Tips when choosing, using tortillas

April 24, 1991|By Joe Crea | Joe Crea,Orange County Register

Here are some pointers when working with tortillas:

Fat: The type of shortening used to make tortillas can be a source of concern. Lard, of course, is the age-old staple but its cholesterol content and high percentage of saturated fat pose obvious problems. Versions made with "pure vegetable shortening" still conceal saturated fat. If you're really concerned, shop for brands including "partially hydrogenated vegetable oil," just plain vegetable oil. But the latter tend to be thicker and heavier.

Corn tortillas are generally made without added fat.

Flour: Whole-wheat tortillas lend fiber to the diet. So do corn tortillas; they have the added benefit that corn and beans provide complementary proteins which, when consumed during the same day, are equivalent to meat. However, plain flour tortillas have a more neutral flavor and tend to fold more easily when wrapping burritos, chimichangas, etc.

Reheating: Flour tortillas already have a fairly high fat content. Many packages suggest that you coat them with oil before heating, but you can skip the added oil if you warm them very slowly in a non-stick pan.
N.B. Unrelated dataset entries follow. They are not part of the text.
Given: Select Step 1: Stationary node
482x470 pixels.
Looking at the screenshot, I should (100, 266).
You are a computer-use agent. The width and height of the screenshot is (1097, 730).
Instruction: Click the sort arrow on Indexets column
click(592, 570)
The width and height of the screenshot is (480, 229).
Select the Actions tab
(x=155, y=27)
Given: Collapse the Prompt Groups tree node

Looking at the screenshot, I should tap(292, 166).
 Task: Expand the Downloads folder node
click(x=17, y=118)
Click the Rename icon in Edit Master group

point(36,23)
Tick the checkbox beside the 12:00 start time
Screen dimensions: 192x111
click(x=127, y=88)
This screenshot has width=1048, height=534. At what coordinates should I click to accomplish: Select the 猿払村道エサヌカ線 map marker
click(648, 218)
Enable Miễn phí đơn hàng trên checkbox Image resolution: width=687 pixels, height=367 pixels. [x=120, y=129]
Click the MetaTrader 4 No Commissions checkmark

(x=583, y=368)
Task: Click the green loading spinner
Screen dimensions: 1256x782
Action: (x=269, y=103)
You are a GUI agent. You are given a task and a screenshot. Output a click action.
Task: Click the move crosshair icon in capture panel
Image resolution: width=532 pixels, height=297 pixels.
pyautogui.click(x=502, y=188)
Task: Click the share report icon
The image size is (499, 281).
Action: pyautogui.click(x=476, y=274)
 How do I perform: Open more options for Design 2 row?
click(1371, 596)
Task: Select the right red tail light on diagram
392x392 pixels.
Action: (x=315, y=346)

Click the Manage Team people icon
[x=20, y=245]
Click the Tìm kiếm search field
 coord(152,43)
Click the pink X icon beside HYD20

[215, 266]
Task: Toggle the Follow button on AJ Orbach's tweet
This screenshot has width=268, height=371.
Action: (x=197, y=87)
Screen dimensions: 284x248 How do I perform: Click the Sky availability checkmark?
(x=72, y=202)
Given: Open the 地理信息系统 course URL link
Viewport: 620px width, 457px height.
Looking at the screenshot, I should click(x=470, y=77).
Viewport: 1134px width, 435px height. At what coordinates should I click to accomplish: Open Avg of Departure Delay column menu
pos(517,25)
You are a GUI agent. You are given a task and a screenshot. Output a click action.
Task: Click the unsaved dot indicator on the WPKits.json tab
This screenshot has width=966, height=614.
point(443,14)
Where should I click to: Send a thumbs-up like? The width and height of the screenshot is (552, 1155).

* Spread tortillas on a non-stick cookie sheet, lightly sprinkle or spray tortillas with water, cover with foil, then warm in a moderate (350-degree) oven until heated through.

* If you don't want to go to the expense of a tortilla holder -- a reasonable purchase if you serve them regularly -- choose a heavy covered casserole. Place a cotton tea towel, dampened and well wrung-out, over the tortillas, then cover with lid.